══ Excerpted data ══

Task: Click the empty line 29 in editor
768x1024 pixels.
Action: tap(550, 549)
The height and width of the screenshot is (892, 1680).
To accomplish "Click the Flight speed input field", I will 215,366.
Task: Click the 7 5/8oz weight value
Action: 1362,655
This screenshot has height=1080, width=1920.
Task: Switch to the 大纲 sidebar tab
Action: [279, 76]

═══

# [What you will do]
Arrange the records above as a JSON list of strings, with one string per line and blank lines left out.

# [Response]
[
  "Task: Click the empty line 29 in editor",
  "768x1024 pixels.",
  "Action: tap(550, 549)",
  "The height and width of the screenshot is (892, 1680).",
  "To accomplish \"Click the Flight speed input field\", I will 215,366.",
  "Task: Click the 7 5/8oz weight value",
  "Action: 1362,655",
  "This screenshot has height=1080, width=1920.",
  "Task: Switch to the 大纲 sidebar tab",
  "Action: [279, 76]"
]